The country-wide precautionary lockdown measures during the COVID-19 pandemic impacted growth adversely, thus eventually more adversely affecting the employment, income and well-being of women workers than their male counterparts as tends to happen in times of economic downturn, with the divide between women and men increasing due to the well-established inequality increasing the pressures of a recession [15]. However, women workers do not make a homogenous group. They are heterogeneous and the socio-economic forces of the labor market impact them differently. Women engineers are at the high end of the spectrum. The engineering labor market is also said to be male dominated and, as a result, many women engineers deviate or leave the labor market. This may be taken as an example of the convergence of intersectional stigma on women engineers in India due to which they have fared better than other female workers in the Indian economy and perhaps better than women engineers in countries where support from family members may not be as strong. An attempt was made to analyze intersectional stigma from the results of the independent-samples t-Test of a sample of 324 engineers and case studies of 52 woman engineers which clearly show that women engineers have performed on par with their male counterparts, with family and hired support. While there was some decline in the placement of graduate engineers in the first year, numbers have bounced back as the country deals with the pandemic. Companies are looking for more and more of a digital base for their production process. So almost 90% of students in the digital branches of engineering including women students were recruited within three months of the placement period.

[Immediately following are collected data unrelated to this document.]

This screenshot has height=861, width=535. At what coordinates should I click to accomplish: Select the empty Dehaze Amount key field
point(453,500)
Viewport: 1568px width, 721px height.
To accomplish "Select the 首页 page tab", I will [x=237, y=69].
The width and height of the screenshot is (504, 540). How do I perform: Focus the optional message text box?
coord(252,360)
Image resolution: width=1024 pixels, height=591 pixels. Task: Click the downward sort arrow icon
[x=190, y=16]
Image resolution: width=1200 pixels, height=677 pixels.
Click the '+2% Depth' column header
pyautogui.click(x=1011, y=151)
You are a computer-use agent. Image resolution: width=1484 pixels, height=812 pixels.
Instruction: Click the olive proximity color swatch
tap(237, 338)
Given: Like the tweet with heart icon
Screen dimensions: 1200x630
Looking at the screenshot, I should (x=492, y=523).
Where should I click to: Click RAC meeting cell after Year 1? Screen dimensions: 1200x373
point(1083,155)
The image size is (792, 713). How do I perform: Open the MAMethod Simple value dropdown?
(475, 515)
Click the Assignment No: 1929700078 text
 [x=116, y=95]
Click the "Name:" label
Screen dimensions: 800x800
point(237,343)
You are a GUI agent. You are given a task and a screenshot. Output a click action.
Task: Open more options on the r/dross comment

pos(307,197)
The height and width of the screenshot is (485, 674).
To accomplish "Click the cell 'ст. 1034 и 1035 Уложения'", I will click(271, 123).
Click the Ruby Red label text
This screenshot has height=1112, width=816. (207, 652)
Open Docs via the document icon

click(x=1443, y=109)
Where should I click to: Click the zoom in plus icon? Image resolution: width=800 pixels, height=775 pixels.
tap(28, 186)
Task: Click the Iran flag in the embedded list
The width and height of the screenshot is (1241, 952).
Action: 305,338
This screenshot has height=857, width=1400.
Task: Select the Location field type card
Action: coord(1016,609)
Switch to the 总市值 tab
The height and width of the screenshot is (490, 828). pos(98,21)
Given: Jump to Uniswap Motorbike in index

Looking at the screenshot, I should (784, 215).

Regulatory bodies, scientific societies and employers need to enhance opportunities to enhance core digital skills and their application and help workers manage their work–life balance. Bullying needs to be addressed in the working environment. However, the most important contribution of this paper is the analysis of intersectional stigma in terms of women engineers. The findings may be used as a reference for designing affirmative action towards increasing the number of women engineers. The snowball sampling method used for sample selection and responses being gathered using a Google form may be considered limitations of this study but obtaining responses from high-end workers in a small period of time is not easy.